- [Work task]: Of the lines below, write out exactly those from the line with "Instruction: Tap the Sofia Müller sender name" through the line with "You are a computer-use agent. Viewport: 627px", both included, and skip the rest.

- [Material for this task]:
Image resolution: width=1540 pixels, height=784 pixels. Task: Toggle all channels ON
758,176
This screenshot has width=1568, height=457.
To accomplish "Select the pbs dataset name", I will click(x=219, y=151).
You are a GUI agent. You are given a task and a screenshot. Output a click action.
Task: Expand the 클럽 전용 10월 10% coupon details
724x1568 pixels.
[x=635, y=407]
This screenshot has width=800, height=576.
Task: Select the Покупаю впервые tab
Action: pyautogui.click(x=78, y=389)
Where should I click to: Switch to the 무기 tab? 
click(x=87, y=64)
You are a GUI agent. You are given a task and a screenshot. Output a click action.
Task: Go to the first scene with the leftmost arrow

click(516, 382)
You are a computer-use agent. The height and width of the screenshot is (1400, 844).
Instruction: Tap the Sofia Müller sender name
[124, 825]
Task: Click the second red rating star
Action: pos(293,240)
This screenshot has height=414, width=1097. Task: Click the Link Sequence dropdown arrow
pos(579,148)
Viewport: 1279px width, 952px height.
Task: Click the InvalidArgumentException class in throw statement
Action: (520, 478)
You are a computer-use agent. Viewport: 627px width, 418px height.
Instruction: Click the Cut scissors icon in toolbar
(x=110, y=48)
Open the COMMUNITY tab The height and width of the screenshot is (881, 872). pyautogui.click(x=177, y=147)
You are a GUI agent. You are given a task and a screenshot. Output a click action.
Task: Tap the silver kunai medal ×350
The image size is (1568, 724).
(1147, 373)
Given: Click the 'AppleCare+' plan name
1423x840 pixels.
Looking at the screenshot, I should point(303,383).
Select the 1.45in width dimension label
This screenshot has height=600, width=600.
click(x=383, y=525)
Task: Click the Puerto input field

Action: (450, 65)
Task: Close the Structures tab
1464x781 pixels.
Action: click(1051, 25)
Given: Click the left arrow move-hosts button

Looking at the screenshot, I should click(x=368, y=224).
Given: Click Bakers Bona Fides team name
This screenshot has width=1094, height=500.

- [Response]:
Instruction: Tap the Sofia Müller sender name
[124, 825]
Task: Click the second red rating star
Action: pos(293,240)
This screenshot has height=414, width=1097. Task: Click the Link Sequence dropdown arrow
pos(579,148)
Viewport: 1279px width, 952px height.
Task: Click the InvalidArgumentException class in throw statement
Action: (520, 478)
You are a computer-use agent. Viewport: 627px width, 418px height.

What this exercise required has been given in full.